The Forward-Looking InfraRed (FLIR) is a high-resolution long-wave (LWIR) thermal imaging system incorporating a telescopic system giving 40X magnification to acquire a unique and specific thermal signature of the object in question (see Figure 9). A thermal signature is based on two parameters, emissivity, and reflectivity, which are inverse relationships. This imaging information is valuable in discerning heated engines/propulsion systems, surface details, geometry, silhouette, shape, and composite material of a surface structure (such as a metal like aluminum (Wei Huang, 2016)) [25].

Figure 9. Thermal camera model OTS-4T Thermal Imaging Camera. 640 X 480 Sensor, 40X magnification.

Figure 10 is a photograph of a Boeing 737 taken by a monocular ATNOTS 4T, HD FLIR thermal camera, at an approximate elevation of 1000 feet on a glide path into Long Island MacArthur Airport.
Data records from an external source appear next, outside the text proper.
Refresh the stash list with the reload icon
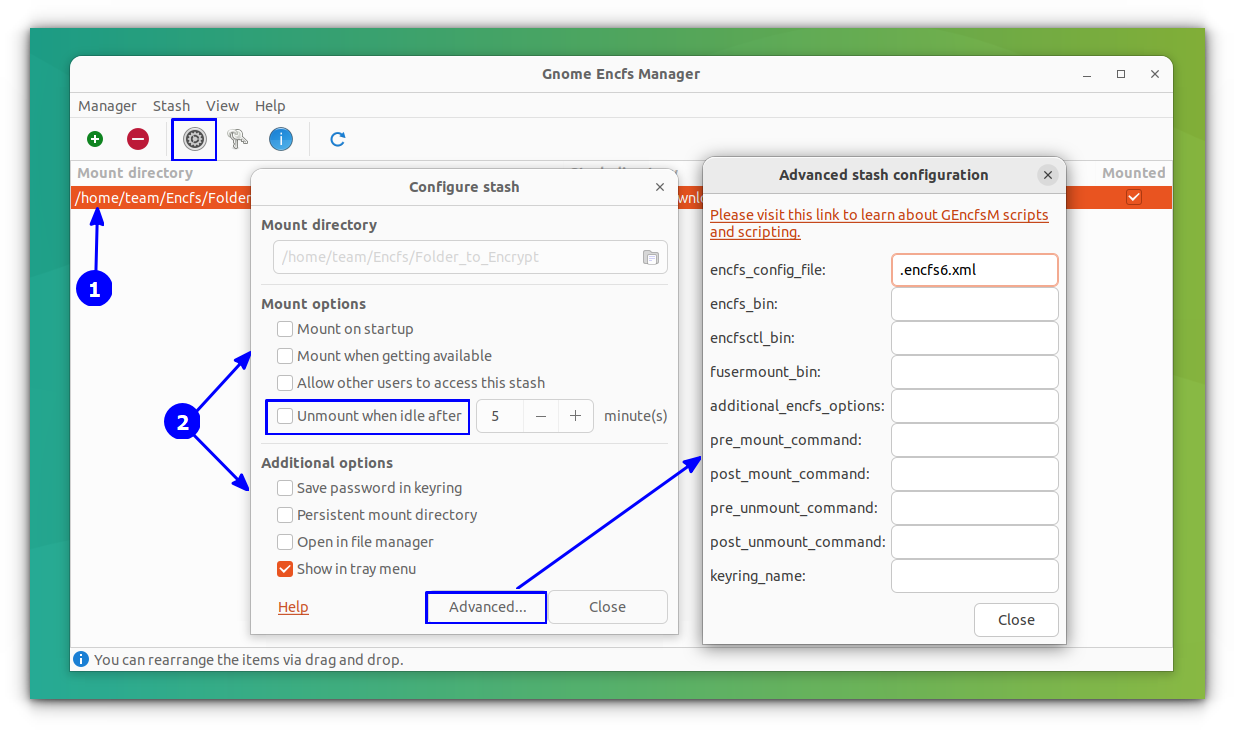The height and width of the screenshot is (731, 1235). [337, 139]
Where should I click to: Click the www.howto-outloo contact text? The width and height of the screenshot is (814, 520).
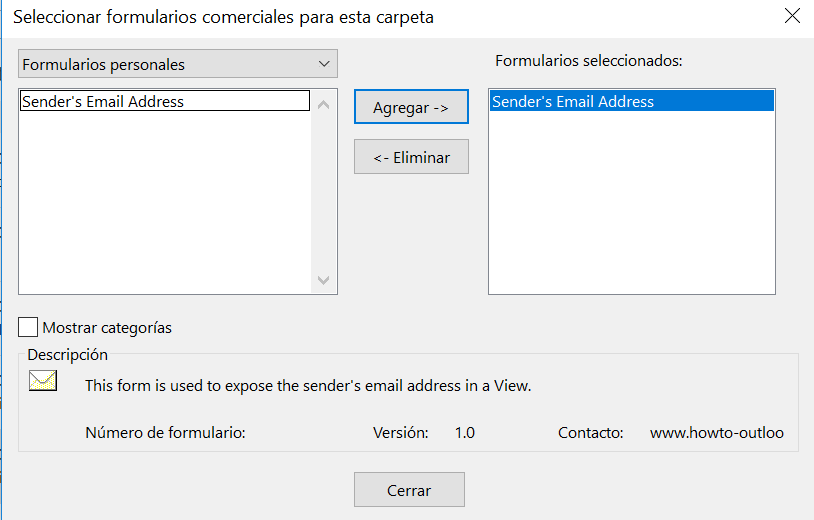click(x=716, y=432)
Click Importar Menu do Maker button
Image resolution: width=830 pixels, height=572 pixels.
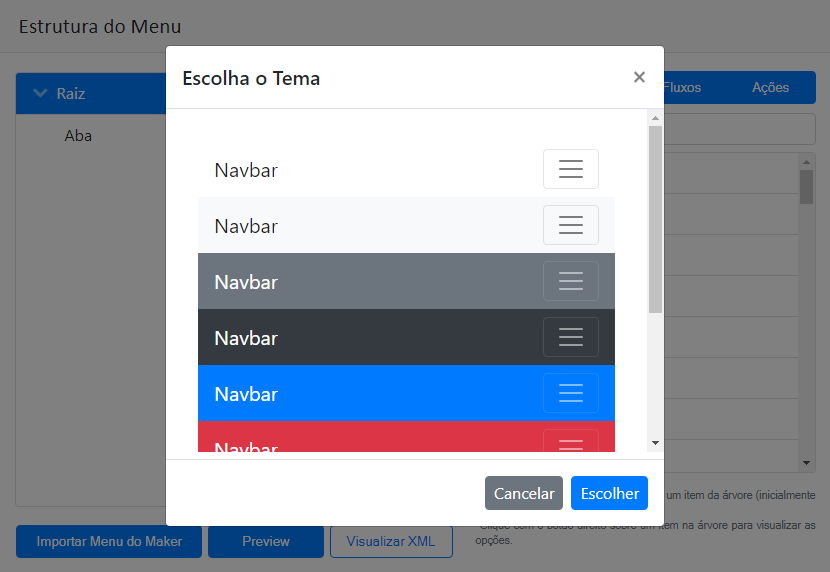tap(109, 541)
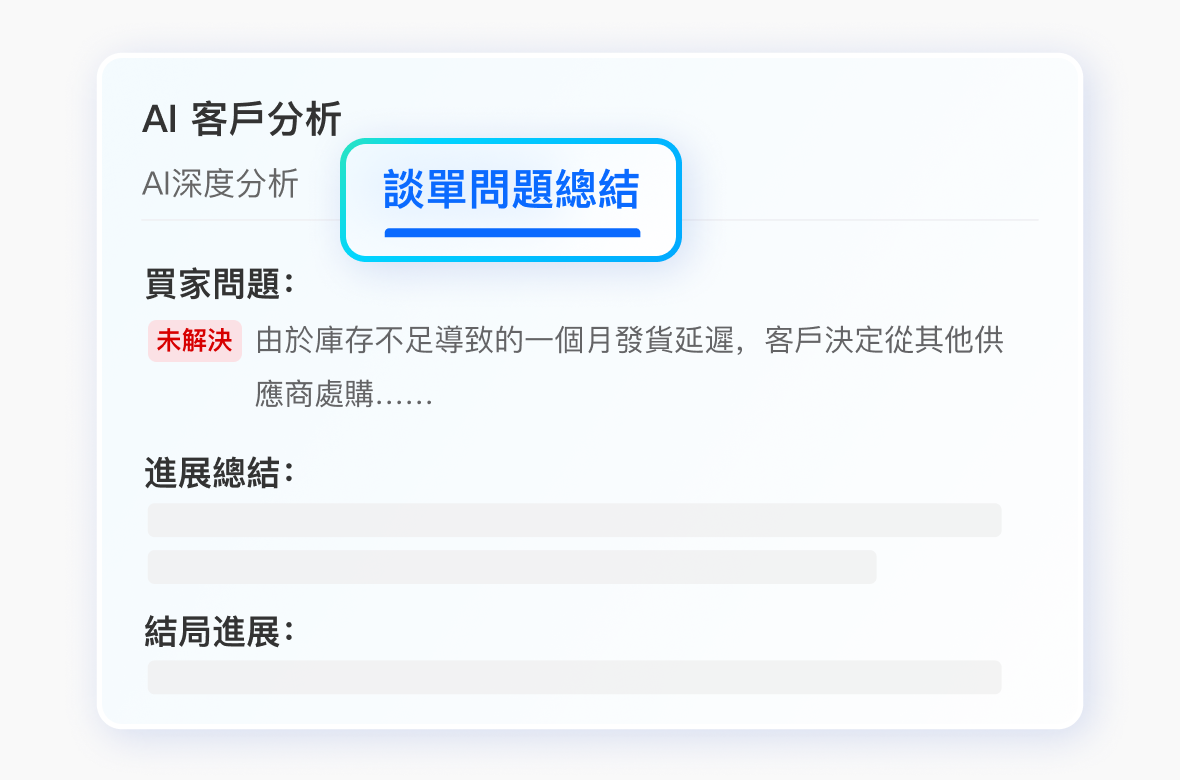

Note the darker areas in a black hot palette, the rear engine cowling, landing lights, and exhaust streams. Note: The detail in the image, which results from the thermal capacitance, allows us to differentiate subtle temperature variations, as low as one-tenth of a degree, based on the thermal conductivity of materials and the location of heat sources.

Figure 10. Thermal image taken by a thermal camera.

The thermogram image in the form of a silhouette is a Boeing aircraft at an altitude of 28,000 feet. The zoom range is an optical-mechanic setting and not digital. The optical zoom will give us a smaller FOV without using image resolution detail to achieve the same effect in a digital zoom mode. There are two basic ways of zooming in photography: optical and digital. Optical zoom leverages the physical change in a lens to adjust the distance between the camera sensor and the subject. In contrast, digital zoom uses magnification technology to enlarge an area of an image (thereby compromising the integrity of the picture by cutting down on the megapixels (LEIBOVITZ, 2023)) [26] (Figure 11).

Figure 11. HD FLIR thermal camera, black hot setting at a magnification of 25X.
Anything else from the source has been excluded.